Melt 3 Tbsp. butter in a large frying pan. Add the onions and salt. Stew slowly, covered, for 10 minutes, stirring occasionally. Cut the stems from the spinach or sorrel and chop coarsely.

Melt the remaining butter in another pan. Add the greens and cover. Cook for a few minutes until wilted.

In a bowl, whisk the eggs with the milk, then stir in the onions, greens and half the cheese. Add a sprinkle of nutmeg and salt to taste.

Preheat the oven to 375 F. Sprinkle the remaining cheese over the crust, then add the egg mixture. Bake in the center of the oven until the egg is set, about 35 to 40 minutes. Serve hot.

Double Mustard Leek Tart

1 recipe savory tart dough
4 to 5 cups leeks (about 1 lb.) cut into thin rings
2 cups mustard greens, chopped fine
4 Tbsp. butter
1/2 cup water or white wine
1/2 tsp. salt
ground pepper
2 eggs
1 cup yogurt or cream
2 to 3 Tbsp. coarsely ground prepared mustard
4 ounces crumbled Asiago or goat cheese
3 Tbsp. minced scallions or chives

Prepare and partially bake a tart dough. Slice and sauté leeks in butter, stirring frequently. Add water or wine and salt. Cover and simmer for 10 to 15 minutes, adding more liquid as needed. Add the mustard greens in the last few minutes to wilt. Season with pepper.

Beat the eggs and stir in the yogurt or cream, leeks, mustard greens and prepared ground mustard. Crumble half the
cheese into the custard.

Preheat the oven to 375 F. Pour the custard into the crust, sprinkle the scallions or chives on top and add the remainder of the cheese. Bake the pie until it’s firm and browned, 30 to 40 minutes. Let it cool for 5 minutes and serve.

Winter Squash Kale Tart

1-1/4 lb. winter squash or pumpkin, baked and mashed
olive oil
salt and ground pepper
1 recipe tart dough
2 cups leeks, sliced into thin rounds
2 cups chopped kale
2 to 3 Tbsp. butter
1/4 cup water
2 eggs
3/4 cup milk or soy milk
3 ounces Gruyere cheese, grated
1/4 Tbsp. thyme
2 Tbsp. parsley

Prepare and partially bake the crust. Melt the butter in a skillet, sauté leeks until tender, add the kale and 1/4 cup water and cook the mixture for a few more minutes.

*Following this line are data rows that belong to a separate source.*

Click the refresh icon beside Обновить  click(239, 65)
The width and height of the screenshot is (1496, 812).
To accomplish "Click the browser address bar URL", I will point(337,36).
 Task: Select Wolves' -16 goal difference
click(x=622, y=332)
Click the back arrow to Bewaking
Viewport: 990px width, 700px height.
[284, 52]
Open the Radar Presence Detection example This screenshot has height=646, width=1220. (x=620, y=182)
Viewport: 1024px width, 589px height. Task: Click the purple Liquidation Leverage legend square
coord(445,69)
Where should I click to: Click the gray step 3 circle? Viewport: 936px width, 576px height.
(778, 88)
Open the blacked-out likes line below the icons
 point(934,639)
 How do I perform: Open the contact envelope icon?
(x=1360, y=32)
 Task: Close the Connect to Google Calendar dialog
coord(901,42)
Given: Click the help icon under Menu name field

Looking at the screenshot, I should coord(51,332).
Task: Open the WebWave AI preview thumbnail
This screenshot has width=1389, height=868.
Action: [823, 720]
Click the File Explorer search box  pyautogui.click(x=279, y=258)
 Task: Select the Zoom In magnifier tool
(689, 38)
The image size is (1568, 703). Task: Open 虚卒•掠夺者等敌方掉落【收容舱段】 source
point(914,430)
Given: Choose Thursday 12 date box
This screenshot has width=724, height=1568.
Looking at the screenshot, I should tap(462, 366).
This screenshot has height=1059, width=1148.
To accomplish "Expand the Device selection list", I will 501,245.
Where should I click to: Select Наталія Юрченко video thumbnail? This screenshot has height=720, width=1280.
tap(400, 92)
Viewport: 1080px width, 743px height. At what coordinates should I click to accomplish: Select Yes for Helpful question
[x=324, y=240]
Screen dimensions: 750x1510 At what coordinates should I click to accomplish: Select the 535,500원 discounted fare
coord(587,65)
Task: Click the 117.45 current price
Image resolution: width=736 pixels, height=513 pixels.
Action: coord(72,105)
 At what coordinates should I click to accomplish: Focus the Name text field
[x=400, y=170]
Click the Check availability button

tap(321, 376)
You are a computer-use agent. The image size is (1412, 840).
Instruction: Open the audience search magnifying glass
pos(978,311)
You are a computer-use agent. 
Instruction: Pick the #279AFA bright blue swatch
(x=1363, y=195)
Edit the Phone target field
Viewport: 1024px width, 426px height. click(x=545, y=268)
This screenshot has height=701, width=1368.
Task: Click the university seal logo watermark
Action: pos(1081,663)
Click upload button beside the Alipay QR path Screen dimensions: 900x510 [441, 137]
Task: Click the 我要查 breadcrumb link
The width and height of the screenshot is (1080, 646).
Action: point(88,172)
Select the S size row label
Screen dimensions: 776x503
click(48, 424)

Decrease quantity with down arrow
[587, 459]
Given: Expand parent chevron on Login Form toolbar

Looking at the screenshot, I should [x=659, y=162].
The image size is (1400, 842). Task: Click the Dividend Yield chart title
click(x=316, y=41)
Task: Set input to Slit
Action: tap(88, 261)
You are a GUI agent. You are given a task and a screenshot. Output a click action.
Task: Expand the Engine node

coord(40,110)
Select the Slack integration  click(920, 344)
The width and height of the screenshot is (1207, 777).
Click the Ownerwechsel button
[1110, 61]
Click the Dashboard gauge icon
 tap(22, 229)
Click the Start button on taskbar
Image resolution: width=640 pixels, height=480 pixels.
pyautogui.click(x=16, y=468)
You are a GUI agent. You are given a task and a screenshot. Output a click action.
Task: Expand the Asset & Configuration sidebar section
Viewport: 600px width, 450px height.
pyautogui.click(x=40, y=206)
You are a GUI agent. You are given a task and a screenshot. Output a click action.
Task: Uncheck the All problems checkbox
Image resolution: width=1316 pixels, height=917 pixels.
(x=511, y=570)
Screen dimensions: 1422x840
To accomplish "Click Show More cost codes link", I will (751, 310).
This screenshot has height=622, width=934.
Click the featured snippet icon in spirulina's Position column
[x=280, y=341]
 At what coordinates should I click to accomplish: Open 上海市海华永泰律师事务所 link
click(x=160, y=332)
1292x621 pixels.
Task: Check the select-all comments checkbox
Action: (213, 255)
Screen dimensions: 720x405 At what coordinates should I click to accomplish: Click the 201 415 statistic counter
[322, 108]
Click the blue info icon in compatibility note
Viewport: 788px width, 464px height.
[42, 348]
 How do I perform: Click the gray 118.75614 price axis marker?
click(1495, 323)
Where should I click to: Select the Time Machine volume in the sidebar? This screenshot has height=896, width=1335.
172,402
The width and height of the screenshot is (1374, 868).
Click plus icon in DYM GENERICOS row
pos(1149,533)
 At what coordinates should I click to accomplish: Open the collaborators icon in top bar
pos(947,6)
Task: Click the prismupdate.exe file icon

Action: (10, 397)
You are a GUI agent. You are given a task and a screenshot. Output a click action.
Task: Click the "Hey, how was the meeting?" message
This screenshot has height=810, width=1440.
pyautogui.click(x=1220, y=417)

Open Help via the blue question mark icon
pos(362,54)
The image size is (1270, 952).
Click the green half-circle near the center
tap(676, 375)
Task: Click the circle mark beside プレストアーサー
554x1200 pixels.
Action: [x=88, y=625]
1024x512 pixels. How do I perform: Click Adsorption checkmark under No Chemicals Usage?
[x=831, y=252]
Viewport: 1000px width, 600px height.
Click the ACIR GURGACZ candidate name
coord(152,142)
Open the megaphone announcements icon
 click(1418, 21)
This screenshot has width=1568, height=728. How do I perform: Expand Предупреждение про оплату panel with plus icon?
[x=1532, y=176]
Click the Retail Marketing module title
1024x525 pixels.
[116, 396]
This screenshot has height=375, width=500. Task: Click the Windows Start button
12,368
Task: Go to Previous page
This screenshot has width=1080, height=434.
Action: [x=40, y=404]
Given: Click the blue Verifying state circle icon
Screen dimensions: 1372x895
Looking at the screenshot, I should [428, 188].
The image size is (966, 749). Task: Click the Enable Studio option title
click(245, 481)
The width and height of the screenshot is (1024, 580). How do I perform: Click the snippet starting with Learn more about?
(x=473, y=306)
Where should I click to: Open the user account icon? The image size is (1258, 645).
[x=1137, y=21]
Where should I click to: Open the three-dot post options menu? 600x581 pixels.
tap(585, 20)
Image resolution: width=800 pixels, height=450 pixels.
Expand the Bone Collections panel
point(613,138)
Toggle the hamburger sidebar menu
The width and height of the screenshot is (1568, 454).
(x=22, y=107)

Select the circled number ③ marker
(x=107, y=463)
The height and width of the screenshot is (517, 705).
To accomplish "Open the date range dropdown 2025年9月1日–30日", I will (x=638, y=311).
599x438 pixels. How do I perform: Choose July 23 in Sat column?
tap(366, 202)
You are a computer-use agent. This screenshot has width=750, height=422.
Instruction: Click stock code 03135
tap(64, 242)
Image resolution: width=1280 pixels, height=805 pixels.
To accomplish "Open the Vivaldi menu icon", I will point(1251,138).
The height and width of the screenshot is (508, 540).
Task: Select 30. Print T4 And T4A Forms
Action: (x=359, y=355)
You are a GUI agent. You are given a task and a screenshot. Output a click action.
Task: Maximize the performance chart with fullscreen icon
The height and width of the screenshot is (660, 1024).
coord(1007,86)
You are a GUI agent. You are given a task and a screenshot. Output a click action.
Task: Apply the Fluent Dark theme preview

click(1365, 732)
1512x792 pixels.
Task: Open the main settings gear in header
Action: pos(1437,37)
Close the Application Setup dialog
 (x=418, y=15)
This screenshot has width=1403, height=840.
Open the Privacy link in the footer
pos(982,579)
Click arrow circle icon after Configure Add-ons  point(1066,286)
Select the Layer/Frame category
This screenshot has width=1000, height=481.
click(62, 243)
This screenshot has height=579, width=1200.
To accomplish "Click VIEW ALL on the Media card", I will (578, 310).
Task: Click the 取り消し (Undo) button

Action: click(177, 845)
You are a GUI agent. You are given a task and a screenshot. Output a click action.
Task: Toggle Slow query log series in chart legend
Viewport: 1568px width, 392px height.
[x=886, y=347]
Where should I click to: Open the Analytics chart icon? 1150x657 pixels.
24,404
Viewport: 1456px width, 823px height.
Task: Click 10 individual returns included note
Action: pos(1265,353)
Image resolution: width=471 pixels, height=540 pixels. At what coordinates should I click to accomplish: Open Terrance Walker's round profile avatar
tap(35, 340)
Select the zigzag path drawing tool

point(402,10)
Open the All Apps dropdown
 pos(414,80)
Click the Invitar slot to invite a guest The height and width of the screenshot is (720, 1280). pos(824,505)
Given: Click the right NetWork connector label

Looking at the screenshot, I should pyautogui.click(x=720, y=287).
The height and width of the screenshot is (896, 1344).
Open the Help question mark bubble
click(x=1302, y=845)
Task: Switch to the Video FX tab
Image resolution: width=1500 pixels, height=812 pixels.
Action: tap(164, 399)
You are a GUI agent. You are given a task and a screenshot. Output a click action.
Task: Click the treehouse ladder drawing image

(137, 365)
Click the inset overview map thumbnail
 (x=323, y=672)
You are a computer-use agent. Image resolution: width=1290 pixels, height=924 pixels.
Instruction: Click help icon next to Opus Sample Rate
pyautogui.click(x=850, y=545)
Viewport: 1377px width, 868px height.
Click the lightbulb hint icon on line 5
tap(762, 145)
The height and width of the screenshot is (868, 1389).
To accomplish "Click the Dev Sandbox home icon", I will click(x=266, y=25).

Beat the eggs and milk, then add the squash. Stir in the leeks, kale, cheese and herbs. A sprinkle of nutmeg is optional.

Preheat the oven to 375 F. Pour the filling into the crust and bake until firm and golden, about 45 to 55 minutes. Cool for 5 minutes and serve.

Freezer Berry Tart

1 recipe sweet tart dough
8 ounces cream cheese
1/2 cup sour cream
grated peel of 1 small lemon
1/4 cup maple syrup or honey
3 cups berries
2 Tbsp. fine tapioca granules
1/4 cup honey or sugar

Prepare and fully bake the crust for 15 minutes. Set it aside to cool.

Beat together the cream cheese, sour cream and lemon peel. Sweeten to taste with honey or maple syrup. Spread evenly over the tart crust.

Heat half the berries in a saucepan with the honey or sugar, bringing the mixture to a boil. Add 2 Tbsp. ground tapioca. Cook until thickened. Blend until smooth. Add the remainder of the berries and stir together. Spread the fruit over the cream cheese mixture. Chill for 30 minutes. Serve.